More on Andrew Holness’s proposal for teaching English in Jamaican schools

This was written to respond to someone (and the many someones ) who claim that it is “romantic” to argue that Patwa should not be replaced by English, since the former does not help with Jamaica’s ‘competitiveness’ in the global economy.  Sounds familiar, doesn’t it?

[His] comments are funny (and not in a ha-ha way) for how [he] vainly tried to disguise ideology with the same old neo-liberal hogwash about reason, competitiveness and what not. There’s no “reason” in [his]  comment, just defense of a system of thought that was never based on anything but a justification of the presumed superiority of all things European. Hence, the denigration of whatever the subaltern produced, no matter it’s ‘marketability’. What [he is] spouting is really an updated form of that ideology, you know, the one that says that speaking English is a marker of how civilized one is?

Our children don’t need to learn to read and write in English because of lofty macroeconomic claptrap. They need to learn because they are being excluded from membership in the society and are being denied the opportunity to make informed choices about how they want to live their lives.  Speaking English is not going to change the mega-exploitative tendencies of Jamaica’s ruling class (now called corporations) or guarantee people jobs with living wages.  It does guarantee that at least more people will have a chance to carve out alternatives within that structure, and that they will be able to figure out when they are being screwed and even be able to do something about it.

(I also think it really, really bothers English-only proponents that Jamaica’s major contributions to world culture have come through patwa and patwa-speakers.
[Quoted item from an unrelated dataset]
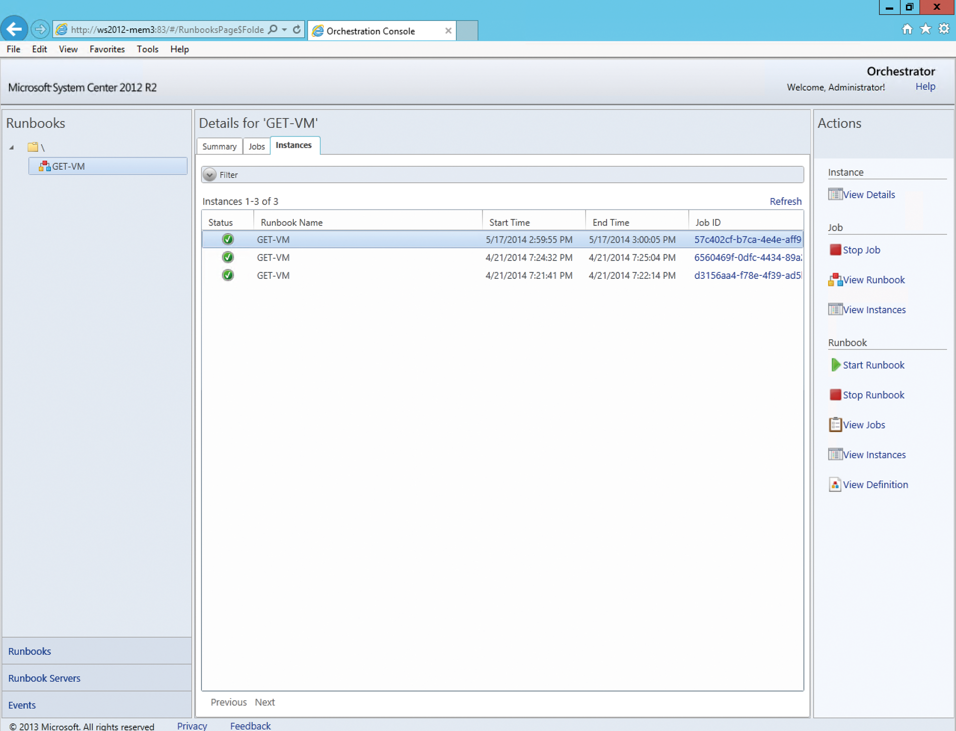The image size is (956, 731).
Task: Click View Instances under Job section
Action: [x=873, y=309]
A bit of red-yeye *and* embarrassment, I think)

Teaching English with the assumption that children speak “broken” versions of such, is *not the same as* Teaching English with the assumption that children already have a different language structure in place. In the first instance, you spend a lot of time “correcting” rather than instructing, a technique which denigrates patwa as non-language, as essentially wrong in all facets, and not worth speaking except by the ones who were not lucky enough to be “corrected”.  Now, where have we heard and seen this strategy in use before?  Hmmm, just in most of the world where those Europeans who had claimed the right to dictate the cultural and political climate decided that their particular way of speaking was best.  And indigenous peoples around the world are still paying for those decisions.

In the second instance, you actually get improvement in command of both languages. (Oh drat, that’s not what the English-only folks want – it’s English or nothing.) To use [his]  example, the best way to teach Spanish to a Portuguese kid is to recognise that there is *both* overlap and divergence between the languages, and that the patterns in errors that the child may make is due to the child having prior knowledge of and facility in another language.   If you don’t know, or fail to point out that yo and eu do mean the same thing and are used in the same way, but are spelled and pronounced differently, then the child cannot appreciate that in many instances, s/he will be able to figure out the Portuguese equivalent (see that word?) to a term they already know in Spanish, or that you can say the same thing in different ways, depending on the language you are using.

As an aside: I totally blame people like Carolyn Cooper for unleashing the most heinous transliterations of patwa onto the public, as if they were ever accurate translations; that effort has only allowed the English-only folks to maintain their position that patwa is really broken English that can be ‘fixed up’ so respectable people can understand.

So, don’t even try that “all AH really wants is for Jamaican children to know English” line.  There are few who will miss how his personal prejudices taint an otherwise reasonable (yes, [his] word) and necessary step to improving children’s academic achievement.
Furthermore, if he had bothered to read the volumes of research written in ENGLISH, he would have noticed that one can teach a language with sensitivity and with excellent results.

And by the way, there is actually a hybrid of Portuguese and Spanish – it’s called Portanol – that is spoken wherever Portuguese-speaking and Spanish-speaking people regularly interact with each other. And no matter which is the primary language, people who speaks it knows the difference between the three, and can switch from one to the other. But being educated in the fullest sense is not what is desired is it?  No, it’s indoctrination about the superiority of English. I’m sure that you don’t think the subtext of those hundreds of English language institutes that are popping up in Japan and China is that their indigenous language is cluttering up the airwaves, and is inferior to English? Nope, it’s about having another tool in the toolkit.

But somehow, the colonialist mentality has never left Jamaica. Too many of us not only want to fling wheh the existing tools – dem too ol an tan bad, dem nuh look modern – but wouldn’t mind ef di govament nuh jus’ fling whe’h di toolbox dem a dungle heap tuh.